Muchas veces me he preguntado después acá: ¿influiría algo en aquel arrebato mío, en momentos tan peligrosos, la excitación de Clara a que siguiera yo el camino de las aventuras de la revolución, seguro de llegar muy lejos si no me amedrentaba ni encogía? Lo que tomé por un recurso de la necesidad, ¿no pudo ser el fruto de la semilla arrojada en mi corazón por las palabras de aquella mujer, a quien no podía olvidar un momento desde que me había separado de ella?

De dudar es el caso; pero ello fue que cinco horas después, a la madrugada del 19 de julio, me batía como un desesperado en la calle de Jacometrezo contra las avanzadas de Palacio; que rechazadas éstas por nosotros hasta la plaza de Santo Domingo, continuaba batiéndome allí, sin saber todavía por qué no me asustaban las balas que oía por primera vez; cómo resistía, sin desplomarme, los rayos del sol que caían sobre mi cabeza descubierta cual chorros de cristal fundido; cómo miraba sin espanto A los infelices que mordían el polvo a mi lado, y entregaban a Dios el alma entre borbotones de sangre y quejidos de agonía, ni qué espíritu diabólico se había apoderado de mí para hacerme ver en cada soldado un enemigo mortal de quien era preciso deshacerse con el plomo de mi certero fusil; que seguí tan tenaz en la encarnizada lucha, que se necesité todo el prestigio popular que había ganado en Vicálvaro el coronel Garrigó, cayendo herido a la boca de los cañones del Gobierno, para que, viniendo de intercesor, cesara aquélla cerca del mediodía, sin lo cual, ¡Dios sabe lo que hubiera sido de mí!; que una hora después me hallaba disputando a la Guardia civil la Plaza Mayor, y que, tras una lucha bárbara por ambas partes, fui uno de los doce locos que avanzamos a cuerpo descubierto por el boquete de la calle de Ciudad Rodrigo hasta la verja de la estatua ecuestre del centro; dando con esta locura tal ejemplo a los demás, que hicimos retirarse a los soldados por la calle de Postas, y quedó la plaza por nosotros. Sobre regueros de sangre entramos en los desalojados soportales, y, sin embargo, yo hubiera sido capaz de celebrar el triunfo empapando mis labios en ella. ¡Tan embrutecido, tan borracho me tenían el tufillo, de la pólvora y el ardor de la refriega!
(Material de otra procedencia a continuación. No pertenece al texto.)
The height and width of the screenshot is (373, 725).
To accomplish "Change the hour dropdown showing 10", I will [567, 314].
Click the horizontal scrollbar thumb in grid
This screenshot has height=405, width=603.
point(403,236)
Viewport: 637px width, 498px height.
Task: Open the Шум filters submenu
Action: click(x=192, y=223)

Tan borracho, que sin dar descanso a mi cuerpo ni otro alimento que un pedazo de pan y dos sorbos de vino, por la tarde me batía contra el coronel Gándara en la calle de Atocha... Recuerdo el extraño efecto que, no obstante mi insana obcecación, me causó la vista de aquel hombre, de gallardo continente, con su hermosa barba negra, vestido de paisano, hasta con sombrero de copa, a caballo, al frente de algunos soldados, en medio de la calle, batiéndose contra un enemigo invisible que le hostilizaba por ventanas y buhardillas. Era gran amigo del personaje con las riquezas de cuya morada se había alimentado la hoguera de la Carrera de San Jerónimo. Presenció este injusto y bárbaro atropello; y tal como se hallaba, después de acudir al ministerio de la Guerra, montó a caballo. El impulso fue noble y generoso. Desde entonces, hasta que le vi en la calle de Atocha, no se había apeado; y sabía yo que al aventar a balazos por la mañana aquella hoguera después de haber aventado otra parecida en la calle de las Rejas, algo más que pavesas se habían llevado sus proyectiles por delante.
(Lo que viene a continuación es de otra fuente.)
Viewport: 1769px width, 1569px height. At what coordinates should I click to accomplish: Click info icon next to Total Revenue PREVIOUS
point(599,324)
Pero no obstante el tributo rendido por mi imaginación novelesca a estos rasgos de paladín legendario, yo tiraba a matar cuando le tuve enfrente con los suyos, porque a matar venían ellos.

Los últimos tiros de este empeño resonaron pavorosamente en medio del silencio y la soledad de la noche; y mientras desfilaban las tropas de Gándara hacia la calle de Carretas, después de haber depositado algunos cadáveres de infelices soldados en las bóvedas de San Sebastián, yo, por otras calles, deslizábame en busca de mi casa para reponer un poco las quebrantadas fuerzas y dar a Clara un testimonio de que no había olvidado mi compromiso de velar por ella.
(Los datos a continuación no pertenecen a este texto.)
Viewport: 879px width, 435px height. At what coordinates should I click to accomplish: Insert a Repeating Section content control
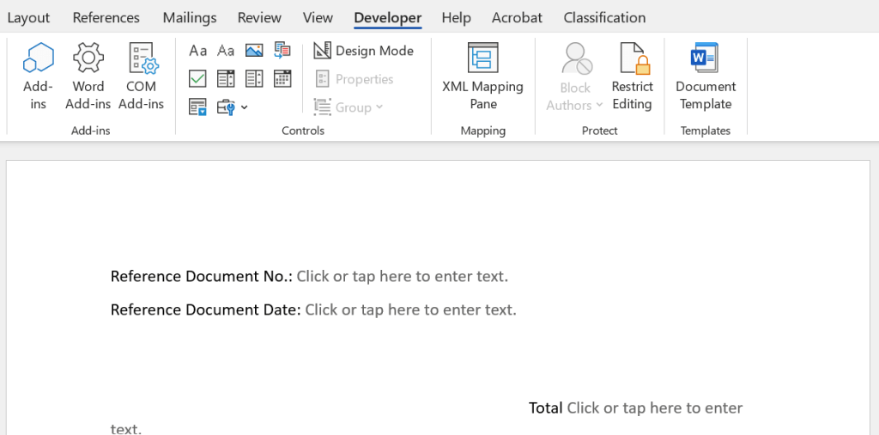(198, 107)
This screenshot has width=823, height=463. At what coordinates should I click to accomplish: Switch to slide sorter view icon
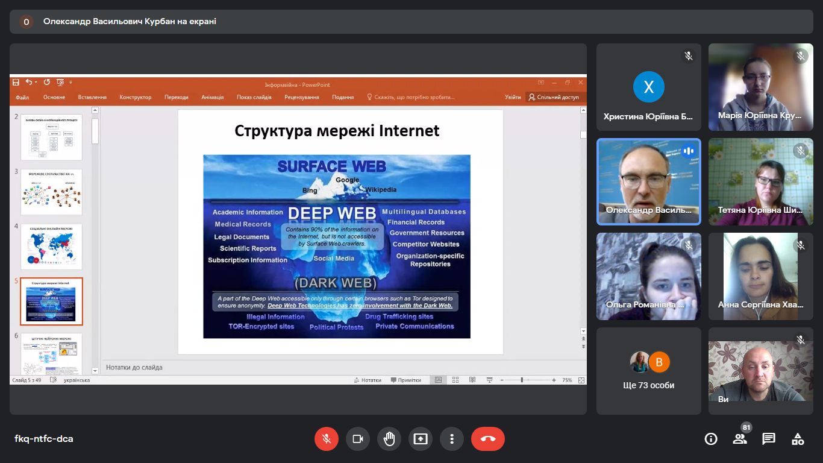pyautogui.click(x=455, y=380)
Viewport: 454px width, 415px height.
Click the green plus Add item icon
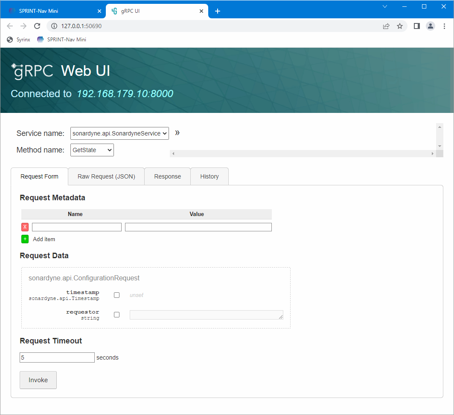point(25,239)
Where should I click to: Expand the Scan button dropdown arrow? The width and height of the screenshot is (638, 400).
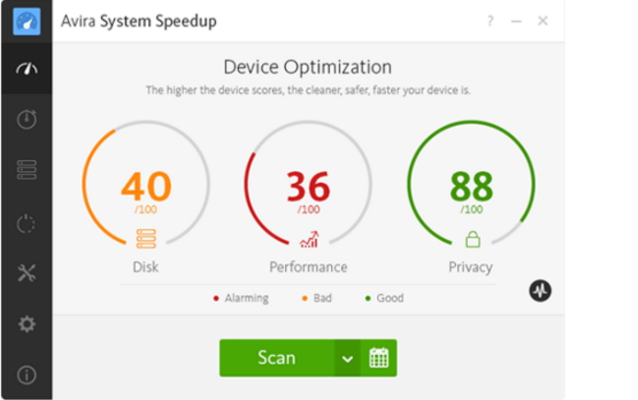pos(347,359)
Estaban tiznadas mis manos, y había sangre en ellas, y sangre también y polvo en mis vestidos; y debía tener yo todo el aspecto de un bandolero, cuando aparecí delante de la familia Valenzuela, y sin cumplidos ni ceremonias, rendido por la fatiga y las emociones, me dejé caer en el sofá, con espanto de Pilita, asombro de Manolo y no sé si admiración de Clara, que en un buen rato no apartó de mí sus ojos fulgurantes. Huyendo de su invencible firmeza los míos, los fijé en el espejo que tenía enfrente; y entonces vi que mi cara no estaba más limpia ni mejor aliñada que el resto de mi cuerpo. ]~ramos Clara y yo, en aquel instante, tal para cual: yo un acabado modelo de matón de barricada, y ella la viva encarnación del genio inspirador de hazañas como las mías.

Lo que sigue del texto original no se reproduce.